Top of SUPPLIED RECORDS
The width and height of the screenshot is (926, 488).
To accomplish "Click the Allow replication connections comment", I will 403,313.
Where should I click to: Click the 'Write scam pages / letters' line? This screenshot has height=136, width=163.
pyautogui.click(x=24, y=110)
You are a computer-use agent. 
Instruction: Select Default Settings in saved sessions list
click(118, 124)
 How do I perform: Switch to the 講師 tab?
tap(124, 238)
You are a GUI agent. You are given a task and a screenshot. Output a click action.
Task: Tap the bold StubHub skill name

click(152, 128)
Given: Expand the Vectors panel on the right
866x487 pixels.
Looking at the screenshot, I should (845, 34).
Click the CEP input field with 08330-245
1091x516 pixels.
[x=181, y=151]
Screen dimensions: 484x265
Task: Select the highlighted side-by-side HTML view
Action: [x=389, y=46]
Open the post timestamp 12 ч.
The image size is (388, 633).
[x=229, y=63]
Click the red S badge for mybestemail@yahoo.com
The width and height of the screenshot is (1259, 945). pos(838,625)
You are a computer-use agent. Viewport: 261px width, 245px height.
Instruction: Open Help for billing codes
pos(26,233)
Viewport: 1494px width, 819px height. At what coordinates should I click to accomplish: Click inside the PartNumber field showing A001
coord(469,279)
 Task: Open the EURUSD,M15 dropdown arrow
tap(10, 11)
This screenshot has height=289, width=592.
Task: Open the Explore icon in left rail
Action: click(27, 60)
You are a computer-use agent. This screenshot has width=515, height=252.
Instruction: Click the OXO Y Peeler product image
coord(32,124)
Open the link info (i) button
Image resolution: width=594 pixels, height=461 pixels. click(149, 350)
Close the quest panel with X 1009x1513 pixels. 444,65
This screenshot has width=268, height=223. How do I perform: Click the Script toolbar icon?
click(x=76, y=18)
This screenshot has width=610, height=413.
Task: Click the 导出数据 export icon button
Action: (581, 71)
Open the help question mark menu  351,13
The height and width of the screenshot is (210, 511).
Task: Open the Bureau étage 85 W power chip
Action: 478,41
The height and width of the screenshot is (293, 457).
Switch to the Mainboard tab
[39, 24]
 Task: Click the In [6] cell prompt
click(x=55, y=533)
Bottom of SUPPLIED RECORDS
YOUR GOAL: When you answer, output all of the material exactly as it appears above.

RESPONSE BELOW:
The width and height of the screenshot is (926, 488).
To accomplish "Click the Allow replication connections comment", I will 403,313.
Where should I click to: Click the 'Write scam pages / letters' line? This screenshot has height=136, width=163.
pyautogui.click(x=24, y=110)
You are a computer-use agent. 
Instruction: Select Default Settings in saved sessions list
click(118, 124)
 How do I perform: Switch to the 講師 tab?
tap(124, 238)
You are a GUI agent. You are given a task and a screenshot. Output a click action.
Task: Tap the bold StubHub skill name

click(152, 128)
Given: Expand the Vectors panel on the right
866x487 pixels.
Looking at the screenshot, I should (845, 34).
Click the CEP input field with 08330-245
1091x516 pixels.
[x=181, y=151]
Screen dimensions: 484x265
Task: Select the highlighted side-by-side HTML view
Action: [x=389, y=46]
Open the post timestamp 12 ч.
The image size is (388, 633).
[x=229, y=63]
Click the red S badge for mybestemail@yahoo.com
The width and height of the screenshot is (1259, 945). pos(838,625)
You are a computer-use agent. Viewport: 261px width, 245px height.
Instruction: Open Help for billing codes
pos(26,233)
Viewport: 1494px width, 819px height. At what coordinates should I click to accomplish: Click inside the PartNumber field showing A001
coord(469,279)
 Task: Open the EURUSD,M15 dropdown arrow
tap(10, 11)
This screenshot has height=289, width=592.
Task: Open the Explore icon in left rail
Action: click(27, 60)
You are a computer-use agent. This screenshot has width=515, height=252.
Instruction: Click the OXO Y Peeler product image
coord(32,124)
Open the link info (i) button
Image resolution: width=594 pixels, height=461 pixels. click(149, 350)
Close the quest panel with X 1009x1513 pixels. 444,65
This screenshot has width=268, height=223. How do I perform: Click the Script toolbar icon?
click(x=76, y=18)
This screenshot has width=610, height=413.
Task: Click the 导出数据 export icon button
Action: (581, 71)
Open the help question mark menu  351,13
The height and width of the screenshot is (210, 511).
Task: Open the Bureau étage 85 W power chip
Action: 478,41
The height and width of the screenshot is (293, 457).
Switch to the Mainboard tab
[39, 24]
 Task: Click the In [6] cell prompt
click(x=55, y=533)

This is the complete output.